ROSEANN (VANBRANDT) MILLER: Roseann also attended Central Michigan, along with taking classes at Jackson Community College. She graduated from Siena Heights University, magna cum laude, with a bachelor’s degree in social work.

She married Scott Miller in 2003 and their first child, Isaac Brandt, was born in 2007. After Scott completed military training, the Miller’s second child, Baylie Sue Lynn, arrived in 2010.

Roseann has worked at Do’chas II Counseling since her graduation in 2005.

“It is my passion to work with teens and families in crisis and aid in achieving their life goals,” she said.
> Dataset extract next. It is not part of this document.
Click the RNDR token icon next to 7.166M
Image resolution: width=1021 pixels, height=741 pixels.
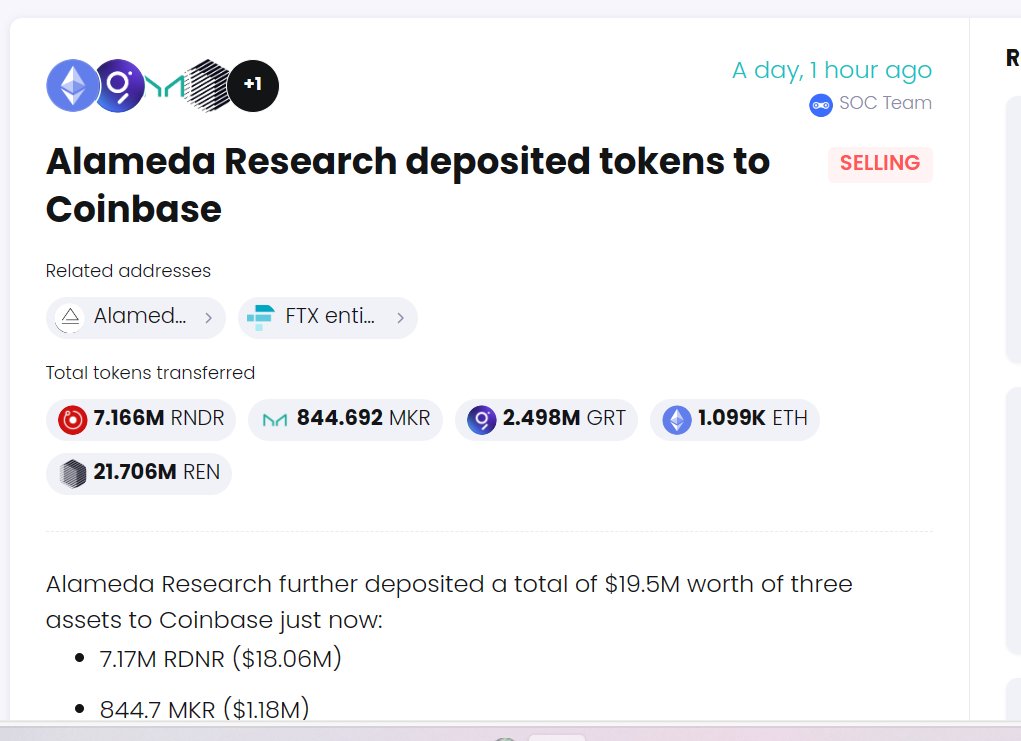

BEN GREEN—Ben completed Michigan State University’s five-year landscape architecture program in 2006 and took a job with the Miami, Fla., firm of Curtis+Rogers Design Studio.

“I continue to work there as a designer and project manager on a wide range of projects including civic, commercial, parks, education and transportation in south Florida,” he said.

One of his recent jobs is known as the largest public works projects in the country—expanding the I-595 corridor connecting Ft. Lauderdale to the Alligator Alley section of I-75. He’s also working on the new Broward County FBI headquarters.

Ben passed the exam for licensing in  Florida and he awaits word on the final exam to become a registered landscape architect.

He lives in Coconut Grove with his wife, Sarah, who works as a preschool teacher.

ERIN (OLSON) EKINS—Erin graduated magna cum laude from Adrian College with a bachelor’s degree in exercise science. She was chosen Student of the Year in her department.

She married Jake Ekins and they are the parents of Van, 3, and Colbie, 2. A third child is due in May. They live in Canandaigua.

Erin is currently a stay-at-home mother and when her children are older she intends to return to school for a master’s degree.

Before her first child arrived, Erin served as a personal trainer, taught exercise classes and managed a fitness center. She’s undecided between a career in physical therapy or nursing.

BETHANY (WHEELER) BESS—Bethany earned a teaching certificate at Spring Arbor College, and she also met her future husband, Brian, there. They were married in 2006 and moved to his home town, Chardon, Ohio.

She’s worked as a substitute teacher and has taught classes at Agape Christian Academy. She also teaches horseback riding at Beracah Valley Farm.

Their son, William, was born a year ago.

“Of all the life experiences I’ve lived so far,” Bethany said, “having a child has taught me the most.”

DESIREE (BURROW) HOLCOMB—Desirée attended Western Michigan University for a year and then took nursing classes at Jackson Community College. She finally realized that wasn’t what she was looking for and eventually developed an interest in business.

Desirée lives in Rossford, Ohio, with her husband, Shane, and their two children, Quinton, 2, and Audrey, 1.

She serves as a general manager for Marco’s Pizza and also as corporate training manager for Marco’s.

“I plan to go back to college and get my degree in business management,” she said, “and hopefully someday own my own pizza place.”

JACOB BACH—Jacob followed his childhood dream of studying archeology and earned dual degrees in comparative religion and archeology. That was followed by graduate studies in archeology.

He and his wife, Katie, accepted a forest service job with the U.S.D.A. in Pennsylvania and later, along with their son, Forrest, joined the Americorps VISTA program and worked at an organic herb farm that served as an educational facility for visiting school children. Farming was also something he was interested in.

They returned to Michigan and worked at a farm near Bangor that practiced Community Supported Agriculture (CSA) in which subscribers buy shares of food grown by the farm.

Jacob later started a CSA on rented land near Katie’s home area, Grand Blanc, and they bought a 20-acre farm near Mayville in December that came with a log house.

Jacob is busy preparing for the 2011 growing season and signing up customers for his new CSA.